Years ago I worked for a company whose product went in-line with a
copier harness, and would count copies. The user entered an account
code, and after the copies completed, the account code, date, time and
copy count was written to a cassette on a little Z80 box. We then read
these tapes on a PDP-8 system (can't remember the nomenclature, but the
one that looked like an office desk). The initial tape read was done
with a COS-310 program and wrote the data to a floppy in some weird
format whose main characteristics seemed to be that COS-310 and OS/8
could read them, but had no directory.
Each customer had their own floppy with the account processing
programs on it, as they often had different billing rates and such.
Under OS/8, a DIBOL program read the data diskette(s) and sorted by date
time, account code, combined account codes, etc, and then printed a
report. The report might range anywhere from 10 pages to 300, depending
on the volume (on a LA-36, no less!). Then we hand-scrawled a three
letter company code on the report, and the couriers would deliver those
back to the companies.
Some of these law firms would bill out as few as 5% of their copies
prior to our system, and we could usually get them up to 97% or so.
Because this PDP-8 really interested me, I learned DIBOL and wrote a
program that would write a large 3 letter banner on the cover sheet,
long with that, it wrote the companies name, address, phone number and
contact information, giving us a much more professional appearance.

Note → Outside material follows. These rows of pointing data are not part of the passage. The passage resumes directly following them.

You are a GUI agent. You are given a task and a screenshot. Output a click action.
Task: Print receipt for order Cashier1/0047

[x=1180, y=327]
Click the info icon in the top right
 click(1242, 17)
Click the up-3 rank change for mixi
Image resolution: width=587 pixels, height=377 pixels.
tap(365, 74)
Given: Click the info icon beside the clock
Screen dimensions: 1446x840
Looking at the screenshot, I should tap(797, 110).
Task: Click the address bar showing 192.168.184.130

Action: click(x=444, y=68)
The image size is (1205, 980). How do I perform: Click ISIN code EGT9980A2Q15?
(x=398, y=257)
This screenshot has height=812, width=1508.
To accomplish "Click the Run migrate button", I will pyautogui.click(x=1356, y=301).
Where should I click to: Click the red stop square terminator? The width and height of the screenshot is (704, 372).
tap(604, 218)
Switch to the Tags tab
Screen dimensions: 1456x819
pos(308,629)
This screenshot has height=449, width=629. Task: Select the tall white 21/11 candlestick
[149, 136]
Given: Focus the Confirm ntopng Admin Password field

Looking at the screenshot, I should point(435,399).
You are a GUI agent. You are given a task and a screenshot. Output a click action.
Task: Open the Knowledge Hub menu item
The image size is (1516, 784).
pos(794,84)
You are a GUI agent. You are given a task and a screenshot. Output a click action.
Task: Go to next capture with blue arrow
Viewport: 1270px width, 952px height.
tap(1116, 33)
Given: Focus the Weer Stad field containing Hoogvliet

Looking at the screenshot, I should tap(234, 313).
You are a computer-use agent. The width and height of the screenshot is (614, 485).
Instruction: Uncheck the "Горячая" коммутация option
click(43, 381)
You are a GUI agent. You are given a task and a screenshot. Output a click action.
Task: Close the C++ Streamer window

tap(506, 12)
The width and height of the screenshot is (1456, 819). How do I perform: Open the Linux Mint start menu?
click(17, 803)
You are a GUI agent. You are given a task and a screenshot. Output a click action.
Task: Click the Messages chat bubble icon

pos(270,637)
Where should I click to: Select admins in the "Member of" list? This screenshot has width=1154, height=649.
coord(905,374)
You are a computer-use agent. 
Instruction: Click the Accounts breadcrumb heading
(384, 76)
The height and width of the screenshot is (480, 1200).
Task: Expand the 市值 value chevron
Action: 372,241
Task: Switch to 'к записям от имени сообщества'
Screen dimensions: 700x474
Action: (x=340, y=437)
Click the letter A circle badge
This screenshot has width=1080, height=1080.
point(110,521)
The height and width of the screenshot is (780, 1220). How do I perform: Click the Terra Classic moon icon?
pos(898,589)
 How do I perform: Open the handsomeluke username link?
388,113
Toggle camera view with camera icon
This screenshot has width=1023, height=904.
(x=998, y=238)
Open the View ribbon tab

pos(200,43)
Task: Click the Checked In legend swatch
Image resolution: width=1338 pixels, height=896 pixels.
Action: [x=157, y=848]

I was one of the three guys who ran tapes. We rented time on the
PDP8 from a law firm, so we only had access to the machines from 6PM to
6AM. One of our people was highly (obnoxiously) religious person, prone
to posting little notes. I taught myself PDP-8 assembly and modified to
the tape read program to display little counter quips back at him on the
VT-52. He turned about and taught himself enough to do the same, and
the war escalated.
After I wrote the banner program, so many customers commented on how
pleasing the reports looked that the company paid me for the 20 hours or
so it took to write it (at $7/hr, big money!) and a $500 bonus. Not bad
for a 16 year old.
--jc
Richard wrote:
In article <200602102104.k1AL4jY6017614 at
mwave.heeltoe.com>,
Brad Parker <brad at heeltoe.com> writes:
I thought DIBOL used it also.
Wow, someone mentioned DIBOL :-).
My 11/03 came with a DIBOL manual and apparently there are some .DBL
files sprinkled around the disk packs (I haven't inventoried them
completely yet).
I hadn't heard of DIBOL until I got this system, probably because we
didn't have it for our 11/70 and I never cared for COBOL anyway :-).